Liu Xiaofeng, Nan Fuyao, An Peng, Deng Kangli, Li Lei, Wang Hongwu
Department of Respiratory Medicine, Dongzhimen Hospital, Beijing University of Chinese Medicine, Beijing, China.
Beijing University of Chinese Medicine, Beijing, China.
Front Med (Lausanne). 2025 Apr 16;12:1557549. doi: 10.3389/fmed.2025.1557549. eCollection 2025.
To explore the efficacy of thermal ablation combined with percutaneous injection of amphotericin B in the treatment of chronic pulmonary aspergillosis.

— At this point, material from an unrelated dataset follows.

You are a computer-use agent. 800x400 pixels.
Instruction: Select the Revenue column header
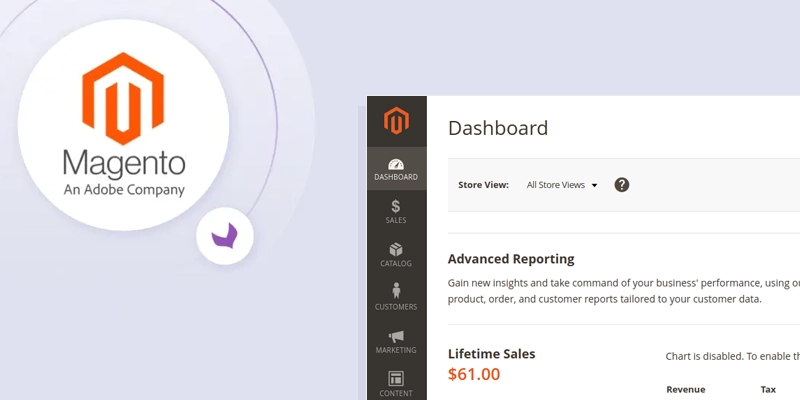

Case 1 was a 66-year-old female, whose computed tomography (CT) showed a space-occupying lesion in the upper lobe of the right lung. Case 2 was a 48-year-old female, and her CT scan revealed an eccentric cavity in the upper right lung accompanied by the formation of an aspergilloma. Case 3 was a 40-year-old male, and his CT indicated the formation of an aspergilloma within the cavity in the upper lobe of the left lung. All three patients had a history of pulmonary tuberculosis and were diagnosed with pulmonary aspergillosis in other hospitals. Due to the unsatisfactory effect of oral triazole drugs, they finally came to our hospital to receive the treatment of thermal ablation combined with percutaneous injection of amphotericin B. They recovered well after the operation without significant complications.
During the follow-up period ranging from 1 month to 2 years after discharge, the patients reported no discomfort symptoms such as hemoptysis or chest pain. CT scans showed that the lesions were stable and even absorbed compared with those before treatment. The patients recovered well.
The combination of thermal ablation and percutaneous injection of amphotericin B in the treatment of chronic pulmonary aspergillosis can significantly improve the clinical symptoms of patients and enhance their quality of life. It may become a treatment method for chronic pulmonary aspergillosis.
探讨热消融联合经皮注射两性霉素B治疗慢性肺曲霉病的疗效。
病例1为一名66岁女性,其计算机断层扫描(CT)显示右肺上叶有占位性病变。病例2为一名48岁女性,其CT扫描显示右上肺有偏心空洞并伴有曲霉菌瘤形成。病例3为一名40岁男性,其CT显示左肺上叶空洞内有曲霉菌瘤形成。所有3例患者均有肺结核病史,在其他医院被诊断为肺曲霉病。由于口服三唑类药物效果不佳,他们最终来我院接受热消融联合经皮注射两性霉素B治疗。术后恢复良好,无明显并发症。
出院后1个月至2年的随访期间,患者均未出现咯血、胸痛等不适症状。CT扫描显示,与治疗前相比,病变稳定甚至吸收。患者恢复良好。
热消融联合经皮注射两性霉素B治疗慢性肺曲霉病可显著改善患者临床症状,提高生活质量,可能成为慢性肺曲霉病的一种治疗方法。